Punjena Pletenica/Stuffed Braided Loaf

Fall season is here and so are chilly mornings, cozy blankets, and cravings for some comfort food. I don’t know about you, but freshly baked bread of any kind is total comfort food for me. In fact, warm bread and butter is all I need to be happy in the winter. Not the best choice for my waistline but hey you only live once. One of my new favorite bread recipes is this stuffed braid or punjena pletenica. Stuffed with feta cheese it makes a delicious addition to any fall meal.

Recently, I was in the mood for bread and thought why not make my traditional Pletenica a little more interesting? So I decided to roll out each strand and fill it with a feta and egg mixture. While the cheese tends to melt into the bread as it bakes and sort of disappears, here and there you’ll come across a large piece of feta and it’s such a treat. Did I mention how soft and fluffy this bread is? Because there’s yogurt and milk in the recipe, it makes for a soft and decadent bread that is as delicious as it is beautiful.

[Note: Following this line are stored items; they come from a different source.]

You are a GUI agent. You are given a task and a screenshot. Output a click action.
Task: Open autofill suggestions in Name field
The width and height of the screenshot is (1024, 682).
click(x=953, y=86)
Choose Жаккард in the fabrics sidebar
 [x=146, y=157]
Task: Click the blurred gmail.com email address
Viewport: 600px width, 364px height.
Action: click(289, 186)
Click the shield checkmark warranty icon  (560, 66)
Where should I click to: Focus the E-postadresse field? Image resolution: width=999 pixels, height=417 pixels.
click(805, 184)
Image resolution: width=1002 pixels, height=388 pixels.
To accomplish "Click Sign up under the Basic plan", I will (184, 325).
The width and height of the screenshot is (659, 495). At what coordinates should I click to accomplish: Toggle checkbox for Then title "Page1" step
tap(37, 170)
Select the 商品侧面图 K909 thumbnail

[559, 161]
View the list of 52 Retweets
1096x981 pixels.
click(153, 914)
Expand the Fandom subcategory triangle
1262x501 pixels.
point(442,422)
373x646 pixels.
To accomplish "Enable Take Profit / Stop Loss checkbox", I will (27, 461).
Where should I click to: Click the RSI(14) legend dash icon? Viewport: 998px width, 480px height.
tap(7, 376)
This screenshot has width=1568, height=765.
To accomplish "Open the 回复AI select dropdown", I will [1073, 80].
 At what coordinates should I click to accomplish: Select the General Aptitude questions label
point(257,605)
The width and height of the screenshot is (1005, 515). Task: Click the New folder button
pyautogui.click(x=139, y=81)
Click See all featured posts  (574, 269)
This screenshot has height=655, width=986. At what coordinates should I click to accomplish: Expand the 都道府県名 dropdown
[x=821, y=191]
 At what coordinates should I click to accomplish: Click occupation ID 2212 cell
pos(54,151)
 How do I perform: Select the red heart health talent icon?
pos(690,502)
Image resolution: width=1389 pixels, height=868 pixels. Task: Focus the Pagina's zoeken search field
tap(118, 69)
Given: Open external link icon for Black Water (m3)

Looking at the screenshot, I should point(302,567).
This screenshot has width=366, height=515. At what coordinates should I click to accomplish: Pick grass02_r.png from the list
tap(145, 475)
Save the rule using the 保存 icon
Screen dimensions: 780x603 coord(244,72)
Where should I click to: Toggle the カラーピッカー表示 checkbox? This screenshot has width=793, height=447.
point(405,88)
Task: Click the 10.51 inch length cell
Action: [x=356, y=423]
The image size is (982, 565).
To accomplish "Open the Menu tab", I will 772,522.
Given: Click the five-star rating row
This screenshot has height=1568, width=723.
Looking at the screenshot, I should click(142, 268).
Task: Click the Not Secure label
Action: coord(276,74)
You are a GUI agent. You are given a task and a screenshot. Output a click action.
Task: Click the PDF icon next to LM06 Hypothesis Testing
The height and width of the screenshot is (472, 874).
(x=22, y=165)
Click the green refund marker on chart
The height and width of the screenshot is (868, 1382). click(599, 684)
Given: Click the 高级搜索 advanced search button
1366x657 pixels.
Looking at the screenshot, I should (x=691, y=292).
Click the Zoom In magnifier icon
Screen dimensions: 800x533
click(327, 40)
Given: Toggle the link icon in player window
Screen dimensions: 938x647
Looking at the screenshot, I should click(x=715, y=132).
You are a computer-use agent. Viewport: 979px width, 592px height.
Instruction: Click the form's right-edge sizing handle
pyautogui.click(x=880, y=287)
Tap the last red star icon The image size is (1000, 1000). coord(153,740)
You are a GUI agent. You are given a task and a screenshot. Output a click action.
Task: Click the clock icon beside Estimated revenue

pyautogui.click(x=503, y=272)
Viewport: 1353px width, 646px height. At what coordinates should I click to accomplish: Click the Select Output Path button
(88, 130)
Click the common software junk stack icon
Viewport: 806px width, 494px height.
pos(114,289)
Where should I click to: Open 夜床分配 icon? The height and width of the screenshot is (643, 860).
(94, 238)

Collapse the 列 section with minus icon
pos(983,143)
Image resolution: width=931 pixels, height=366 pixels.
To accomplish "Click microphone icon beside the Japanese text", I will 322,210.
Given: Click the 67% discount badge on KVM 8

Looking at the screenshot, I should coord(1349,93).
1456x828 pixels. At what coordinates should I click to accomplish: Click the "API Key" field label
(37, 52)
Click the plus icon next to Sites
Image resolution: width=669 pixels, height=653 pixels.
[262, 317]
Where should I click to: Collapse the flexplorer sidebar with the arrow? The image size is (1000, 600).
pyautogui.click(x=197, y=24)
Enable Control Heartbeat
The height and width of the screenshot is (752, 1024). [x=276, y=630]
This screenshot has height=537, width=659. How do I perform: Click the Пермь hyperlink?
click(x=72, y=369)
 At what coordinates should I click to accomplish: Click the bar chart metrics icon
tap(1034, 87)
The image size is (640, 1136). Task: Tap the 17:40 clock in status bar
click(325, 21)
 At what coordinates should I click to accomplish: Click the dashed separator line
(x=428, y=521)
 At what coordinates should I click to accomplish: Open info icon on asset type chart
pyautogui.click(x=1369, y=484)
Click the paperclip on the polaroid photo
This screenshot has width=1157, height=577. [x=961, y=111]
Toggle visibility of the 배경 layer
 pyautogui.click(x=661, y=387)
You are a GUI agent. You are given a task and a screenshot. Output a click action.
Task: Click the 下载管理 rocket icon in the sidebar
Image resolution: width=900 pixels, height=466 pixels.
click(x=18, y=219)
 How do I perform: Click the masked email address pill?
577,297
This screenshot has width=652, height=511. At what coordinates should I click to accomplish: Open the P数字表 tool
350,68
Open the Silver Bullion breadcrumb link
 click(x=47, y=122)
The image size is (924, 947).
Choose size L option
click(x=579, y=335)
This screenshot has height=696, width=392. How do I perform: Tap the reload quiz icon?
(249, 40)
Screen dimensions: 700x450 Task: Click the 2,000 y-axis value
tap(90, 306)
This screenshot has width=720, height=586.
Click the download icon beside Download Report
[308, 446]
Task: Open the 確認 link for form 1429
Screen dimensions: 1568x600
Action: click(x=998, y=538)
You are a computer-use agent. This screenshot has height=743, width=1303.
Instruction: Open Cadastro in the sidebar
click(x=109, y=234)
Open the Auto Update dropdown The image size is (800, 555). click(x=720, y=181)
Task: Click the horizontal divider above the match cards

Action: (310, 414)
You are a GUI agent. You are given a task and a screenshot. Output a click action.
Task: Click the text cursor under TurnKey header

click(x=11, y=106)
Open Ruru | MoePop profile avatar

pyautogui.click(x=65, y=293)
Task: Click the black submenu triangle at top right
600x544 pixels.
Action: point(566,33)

My favorite way to serve this is to make a few and then display them in a bread basket in large pieces. My regular un-stuffed version is always a hit at family meals, so I’m sure the next time I make this stuffed version it will be just as popular. If you follow me on Instagram (and if you don’t then you should!), you’ll know I shared a photo of this on my IG story. And so many messages came through asking where the recipe for this was. And it’s finally here!

This recipe would be perfect for a party. In fact, for my next gathering, I plan to make these in smaller individual sizes. I hope you enjoy this recipe, I know I certainly do. It makes such a beautiful addition to any table and be customized to your tastes. Spinach and feta, an herby filling, you name it. Give this recipe a try and send me a message on Instagram to let me know how you like it!

P.s. I’m very active on IG, so if you run into any issues or have questions while preparing this (or any) recipe, send me a direct message, I’m always happy to help!

Looking for more baked goods? Check out the bakery section for both sweet and savory recipes!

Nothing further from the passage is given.